GOPPAR for U.S. hotels was negative $9.87 for the third quarter, which was 58 percent higher than the GOPPAR recorded in the second quarter, but 110 percent down from the same period a year ago, according to HotStats.

THE THIRD QUARTER ended with U.S. hotels making slightly better profits than in the second quarter, but still struggling compared to prior years, according to HotStats. Also, the U.S. remains the only global region without a positive month of GOPPAR since the pandemic began.

GOPPAR for U.S. hotels was negative $9.87 for the quarter, which was 58 percent higher than the GOPPAR recorded in the second quarter, but 110 percent down from the same period a year ago, according to HotStats.

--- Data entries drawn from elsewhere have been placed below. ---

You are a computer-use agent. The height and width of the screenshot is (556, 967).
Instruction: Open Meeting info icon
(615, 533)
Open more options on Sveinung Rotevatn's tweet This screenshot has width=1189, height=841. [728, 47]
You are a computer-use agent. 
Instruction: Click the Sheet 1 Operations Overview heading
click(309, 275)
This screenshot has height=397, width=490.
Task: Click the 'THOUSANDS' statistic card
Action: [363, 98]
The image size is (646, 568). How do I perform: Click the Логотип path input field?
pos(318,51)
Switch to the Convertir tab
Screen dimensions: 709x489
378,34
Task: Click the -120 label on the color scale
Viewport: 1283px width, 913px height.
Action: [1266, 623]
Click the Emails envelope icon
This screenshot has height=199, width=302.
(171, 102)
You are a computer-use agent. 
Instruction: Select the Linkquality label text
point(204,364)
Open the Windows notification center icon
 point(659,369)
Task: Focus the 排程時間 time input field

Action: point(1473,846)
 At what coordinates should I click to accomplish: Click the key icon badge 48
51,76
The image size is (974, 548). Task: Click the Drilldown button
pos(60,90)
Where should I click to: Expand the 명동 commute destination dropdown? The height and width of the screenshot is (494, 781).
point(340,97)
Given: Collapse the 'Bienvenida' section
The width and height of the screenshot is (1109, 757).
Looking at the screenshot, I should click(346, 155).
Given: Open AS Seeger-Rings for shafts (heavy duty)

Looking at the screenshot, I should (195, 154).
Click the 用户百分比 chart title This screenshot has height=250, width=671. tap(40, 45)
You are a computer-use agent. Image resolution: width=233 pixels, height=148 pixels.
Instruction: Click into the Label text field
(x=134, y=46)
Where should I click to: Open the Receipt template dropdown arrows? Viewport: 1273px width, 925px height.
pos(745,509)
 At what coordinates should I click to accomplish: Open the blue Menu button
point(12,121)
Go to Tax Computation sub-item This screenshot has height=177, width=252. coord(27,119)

RevPAR in the quarter was $32.47, 136 percent higher than the previous quarter, led by a 12-percentage-point hike in occupancy combined with rate growth of nearly $20. TRevPAR rose to $45.90, a 128 percent increase over the second quarter and supported by growth in F&B revenue and other ancillary items. Profitability was shrinking in September when profits for the month stood at negative $9.19, down 34 percent from the month prior.

“The cost side is where hotels saw their profits turn south. Minimal revenue generation was eaten up by expenses that, though still down year-over-year, remained constant enough to make a dent,” HotStats said. “The numbers point to a slow rebound for U.S. hotels that, for context, is better measured month by month rather than year by year, the latter being how hotel data is historically interpreted.”

HotStats also found that approximately 10 percent of all U.S. hotels closed at one point due to the pandemic.

“The good news is that the majority of them are beginning to reopen their doors, despite concern over cases spiking. Though even closed hotels have expenses, open ones have even more and higher,” HotStats said. “Labor costs on a per-available-room basis during the second quarter, the height of the pandemic, amounted to $28.93, which was 71 percent lower than in the same period a year ago. Labor expenses crept up slightly in the third quarter to $31.72, 9.6 percent higher than it was in the second quarter and a decrease of 67 percent from the third quarter 2019.”